Varios restaurantes con letreros de inentendibles ideogramas chinos ostentan gastronomía exótica; no tan exótica, sin embargo, como aquella del mercado de Wuhan en donde ya ha brotado el virus que dentro de un par de meses paralizará el mundo.

Pero pronto termina la fiebre oriental. Pasadas apenas tres cuadras de la calle Arribeños todo el delirio chino se desvanece y se muestra el barrio de Belgrano en toda su cotidianeidad. Calles rectas, iguales, de casas ya añejas, aunque no tanto como las de San Telmo o del bullicioso Microcentro bonaerense.

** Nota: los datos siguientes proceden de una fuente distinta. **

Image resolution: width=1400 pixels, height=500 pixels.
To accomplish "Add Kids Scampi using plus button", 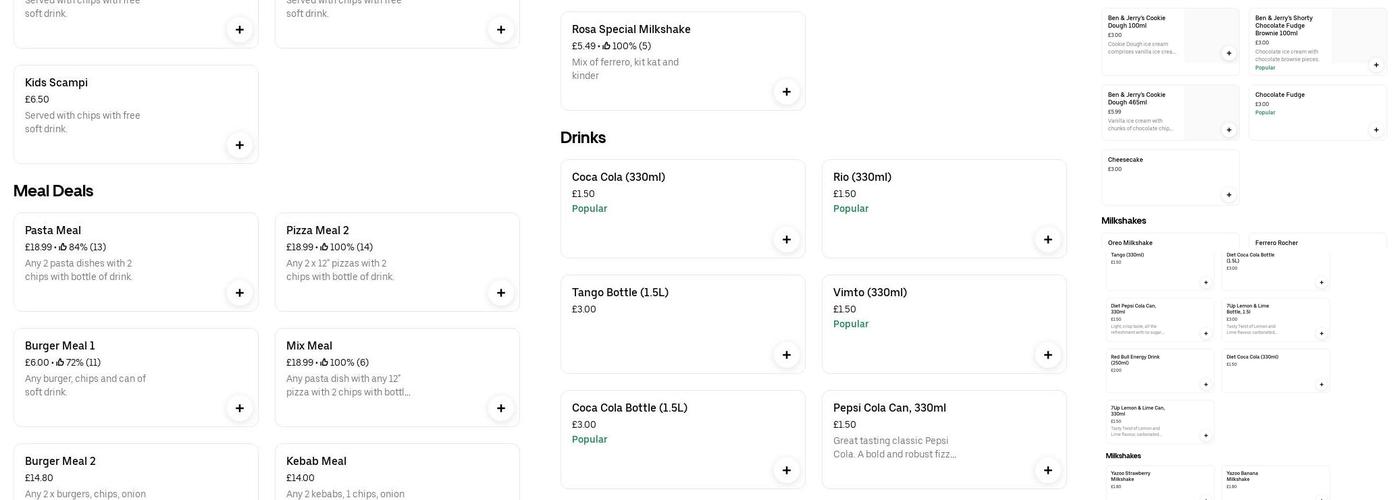I will pyautogui.click(x=239, y=146).
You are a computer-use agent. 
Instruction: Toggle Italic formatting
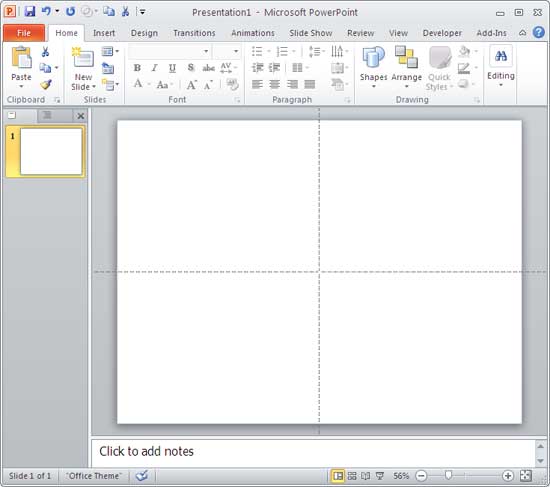pos(154,68)
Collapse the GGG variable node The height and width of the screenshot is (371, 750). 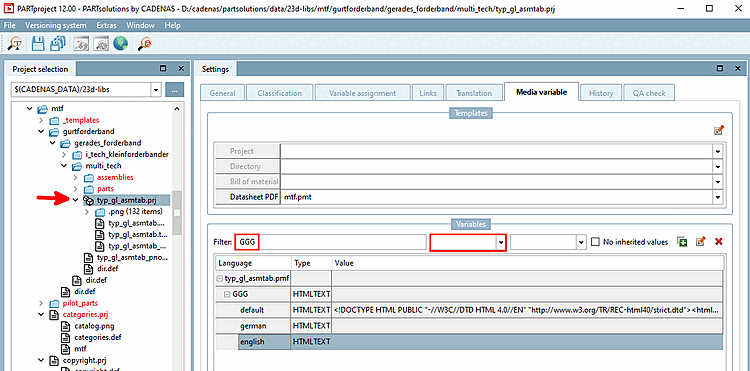pos(227,294)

A pie por Arribeños, recuerdo el motivo de esta pequeña excursión y aumenta mi ansiedad a cada cuadra. Es muy difícil explicar la emoción creciente sin caer en un fanatismo que se cree no poseer, tan complicado como expresar el porqué se tomó un tren en Retiro sólo para ver una casa, una puerta.

Llegando a la esquina de Congreso la señalética urbana señala “Arribeños 2800” y ya sé que “esa” es la cuadra. No hace falta mucho esfuerzo para encontrar el 2853 de la casa en la que se crió Luis Alberto Spinetta.

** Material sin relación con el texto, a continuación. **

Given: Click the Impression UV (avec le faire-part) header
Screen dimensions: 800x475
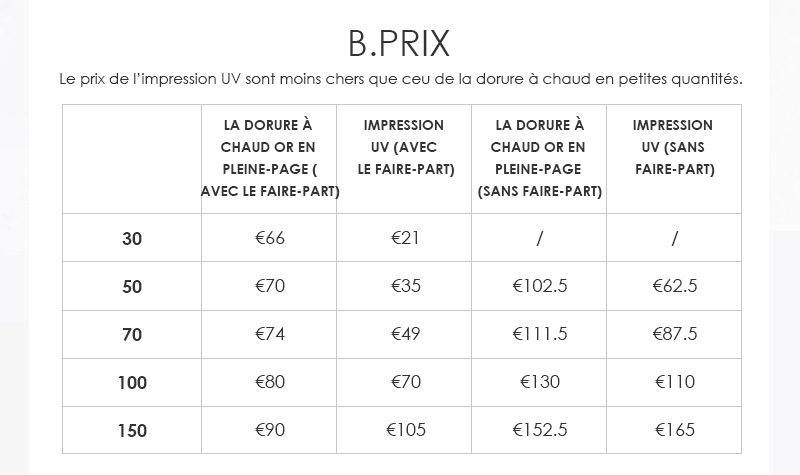Looking at the screenshot, I should tap(405, 147).
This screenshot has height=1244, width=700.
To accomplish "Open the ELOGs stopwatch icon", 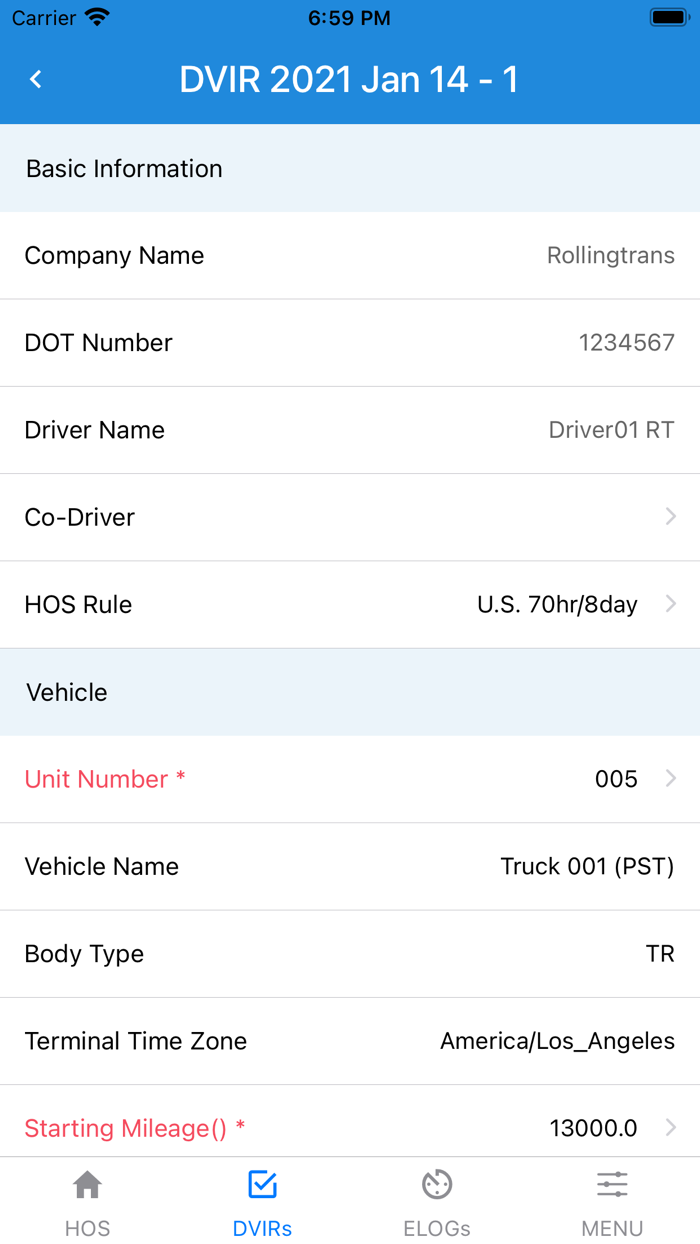I will [437, 1184].
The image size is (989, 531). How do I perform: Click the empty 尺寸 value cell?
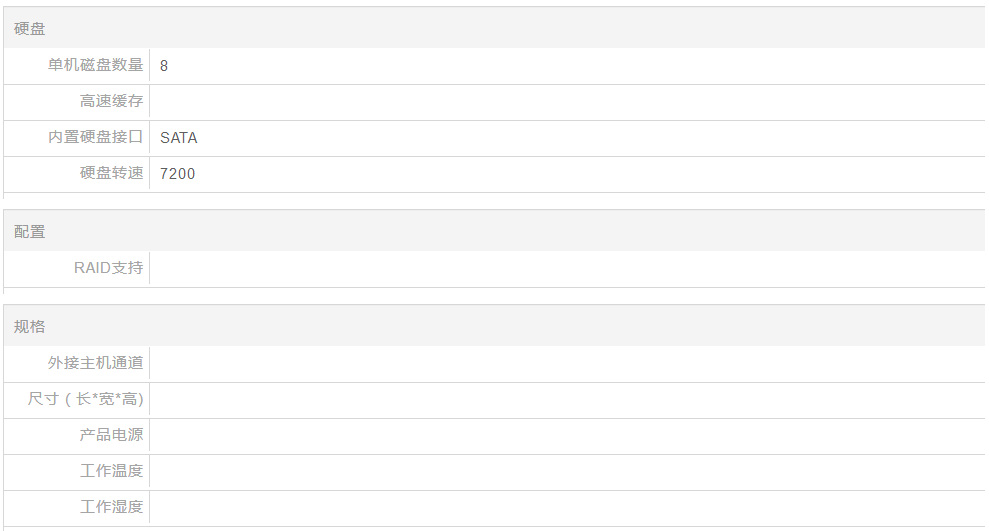click(565, 399)
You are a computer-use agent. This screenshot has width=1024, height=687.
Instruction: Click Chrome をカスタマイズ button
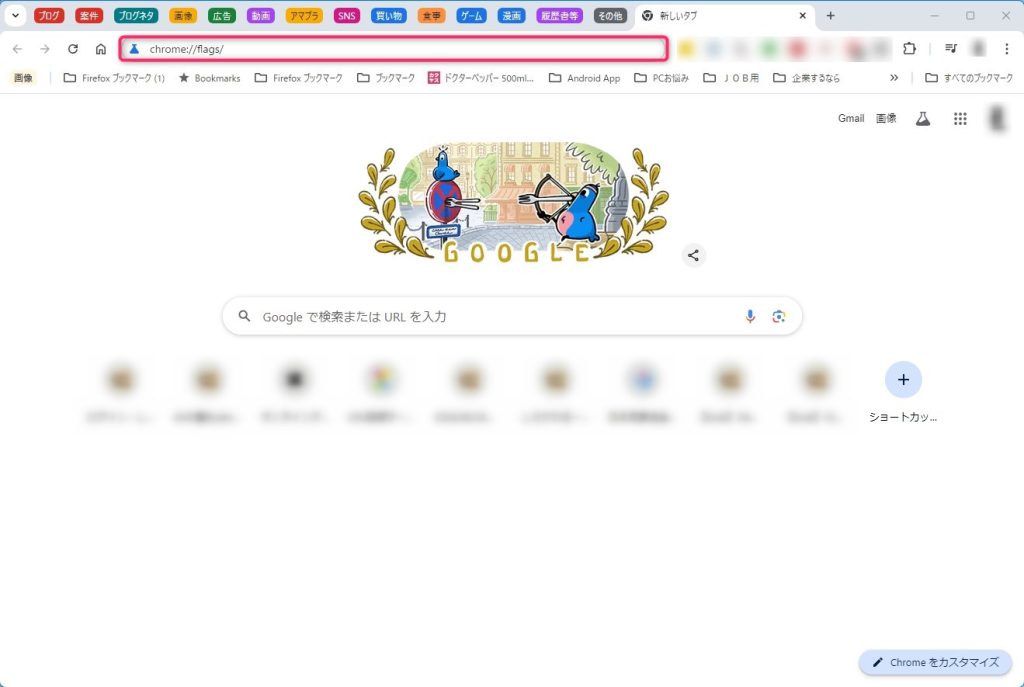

Julia y Luis Santiago (padres de Luis Alberto) se conocieron en el barrio, no mucho tiempo después de que los Spinetta se mudaran en masa a la casa de Arribeños 2853.

(Luis Santiago) era un hombre responsable, respetuoso y cumplidor (…) Pero también hay que contemplar su costado artístico y el tiempo de esplendor del tango, que era la música que tallaba fuerte en el corazón de los hermanos Spinetta. (Marchi, 2019)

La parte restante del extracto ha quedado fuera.